-- Task to carry out --
Take the line holding "Where should I click to: Click customer" as the first line of the answer and the last line of the listing as its end; retype everything between exactly.

====== Input

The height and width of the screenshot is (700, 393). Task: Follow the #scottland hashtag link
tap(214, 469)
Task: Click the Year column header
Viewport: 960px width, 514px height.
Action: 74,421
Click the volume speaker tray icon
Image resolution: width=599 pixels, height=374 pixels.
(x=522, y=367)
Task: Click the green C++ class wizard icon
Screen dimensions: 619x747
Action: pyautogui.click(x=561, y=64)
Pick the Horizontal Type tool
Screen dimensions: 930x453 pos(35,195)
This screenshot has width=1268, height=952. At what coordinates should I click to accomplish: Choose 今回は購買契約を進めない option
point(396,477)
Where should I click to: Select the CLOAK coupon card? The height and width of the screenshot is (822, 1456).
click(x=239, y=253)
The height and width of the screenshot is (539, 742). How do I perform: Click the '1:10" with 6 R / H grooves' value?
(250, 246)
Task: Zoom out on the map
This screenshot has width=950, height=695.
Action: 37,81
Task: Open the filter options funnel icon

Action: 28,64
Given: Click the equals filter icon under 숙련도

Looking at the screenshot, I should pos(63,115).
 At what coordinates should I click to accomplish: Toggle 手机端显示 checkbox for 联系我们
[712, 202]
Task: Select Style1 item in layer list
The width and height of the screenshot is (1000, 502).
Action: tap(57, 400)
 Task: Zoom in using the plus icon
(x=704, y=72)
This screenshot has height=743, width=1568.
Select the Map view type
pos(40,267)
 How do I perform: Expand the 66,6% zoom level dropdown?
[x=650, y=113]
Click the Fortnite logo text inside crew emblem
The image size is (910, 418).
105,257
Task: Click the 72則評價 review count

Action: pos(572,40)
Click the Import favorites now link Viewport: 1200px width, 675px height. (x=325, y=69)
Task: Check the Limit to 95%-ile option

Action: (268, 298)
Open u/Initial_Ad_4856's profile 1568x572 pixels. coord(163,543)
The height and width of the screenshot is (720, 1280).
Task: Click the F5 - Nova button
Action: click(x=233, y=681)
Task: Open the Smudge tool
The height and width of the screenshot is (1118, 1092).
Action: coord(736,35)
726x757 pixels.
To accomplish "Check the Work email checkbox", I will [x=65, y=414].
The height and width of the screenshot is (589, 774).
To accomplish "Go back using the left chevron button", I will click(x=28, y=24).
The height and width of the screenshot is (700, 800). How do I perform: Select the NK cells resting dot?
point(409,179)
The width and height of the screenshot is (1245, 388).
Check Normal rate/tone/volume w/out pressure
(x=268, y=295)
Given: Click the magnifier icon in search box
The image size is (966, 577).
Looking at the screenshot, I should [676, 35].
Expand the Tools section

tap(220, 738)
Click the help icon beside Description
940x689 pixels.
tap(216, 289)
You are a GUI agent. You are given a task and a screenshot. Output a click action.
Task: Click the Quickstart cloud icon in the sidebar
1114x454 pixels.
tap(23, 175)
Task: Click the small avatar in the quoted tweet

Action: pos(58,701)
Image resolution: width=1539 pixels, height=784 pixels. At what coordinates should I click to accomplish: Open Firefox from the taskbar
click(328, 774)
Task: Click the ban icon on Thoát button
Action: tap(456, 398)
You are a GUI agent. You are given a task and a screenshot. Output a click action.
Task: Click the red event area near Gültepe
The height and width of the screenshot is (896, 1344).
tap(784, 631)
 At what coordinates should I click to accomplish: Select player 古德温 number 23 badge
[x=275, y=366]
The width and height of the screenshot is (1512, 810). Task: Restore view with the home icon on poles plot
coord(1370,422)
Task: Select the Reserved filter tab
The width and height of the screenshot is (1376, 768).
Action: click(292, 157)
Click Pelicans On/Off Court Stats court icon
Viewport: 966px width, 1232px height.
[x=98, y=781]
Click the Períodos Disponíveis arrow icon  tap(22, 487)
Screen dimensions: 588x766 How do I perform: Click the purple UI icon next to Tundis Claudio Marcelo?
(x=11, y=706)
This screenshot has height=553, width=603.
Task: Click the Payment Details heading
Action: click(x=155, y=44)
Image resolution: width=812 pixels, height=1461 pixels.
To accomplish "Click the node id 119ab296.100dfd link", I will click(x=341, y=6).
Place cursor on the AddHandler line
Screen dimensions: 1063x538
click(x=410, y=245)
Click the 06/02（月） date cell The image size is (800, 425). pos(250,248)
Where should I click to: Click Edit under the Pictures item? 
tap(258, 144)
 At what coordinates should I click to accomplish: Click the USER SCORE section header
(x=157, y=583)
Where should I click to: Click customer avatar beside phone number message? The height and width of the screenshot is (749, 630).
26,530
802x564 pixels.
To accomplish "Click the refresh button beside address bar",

============

-- Task solution --
Where should I click to: Click customer avatar beside phone number message? The height and width of the screenshot is (749, 630).
26,530
802x564 pixels.
To accomplish "Click the refresh button beside address bar",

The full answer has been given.